A 1.5-mile oval in Motegi, Japan, this course is noted for having both an oval and a road course in the same boundaries. Built by Honda in 1997 to bring more notoriety for American open-wheel racing to Japan, this track was the site of the first win by Danica Patrick in 2008.

In addition, this track was the third race of the 2008 season, but was moved to end of the 2009 season because travel times caused too much of a gap between the race and the Indianapolis 500. Previous winners include Dan Wheldon (2004, 2005), Tony Kanaan (2007), and Danica Patrick (2008).

 

Homestead-Miami Speedway

This 1.5-mile oval is the last race of the 2009 season, and was the opener of the 2008 IndyCar season. Racing fans will note that the NASCAR series also finishes at Homestead-Miami, although not in the same time frame.

The course was originally designed after Indianapolis Motor Speedway, but was reconfigured in 1996, 1997, and 2003 after poor racing and severe crashes marred multiple races.

The 2003 reconfiguration added banking to the turns, helping to improve racing. Although it does not feature exceptionally high speeds, a crash in 2006 caused the death of driver Paul Dana after he was involved in a pre-race crash with Ed Carpenter. Previous winners include Dan Wheldon (2005-2007) and Scott Dixon (2008).

 

Overall, although not optimal, the 2009 IndyCar series schedule is improved.

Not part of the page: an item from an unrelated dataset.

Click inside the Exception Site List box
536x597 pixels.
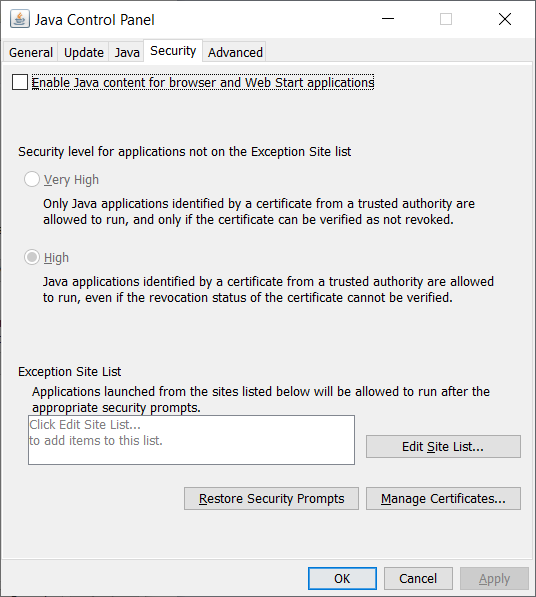coord(191,440)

The large gap between Motegi and Indianapolis can be slightly eliminated, and the switch to Miami as a finale in October is, well, different.

Many will complain that the schedule should start earlier (this writer included), but a later finish was much needed. The addition of road courses will shake up the schedule a bit, but the core races on ovals are still present.

Infineon, although appropriate for stock cars, should be switched out for Laguna Seca, if anything. Hopefully, racing can be brought back to a few other ovals, for that has always been the core of IndyCar series racing.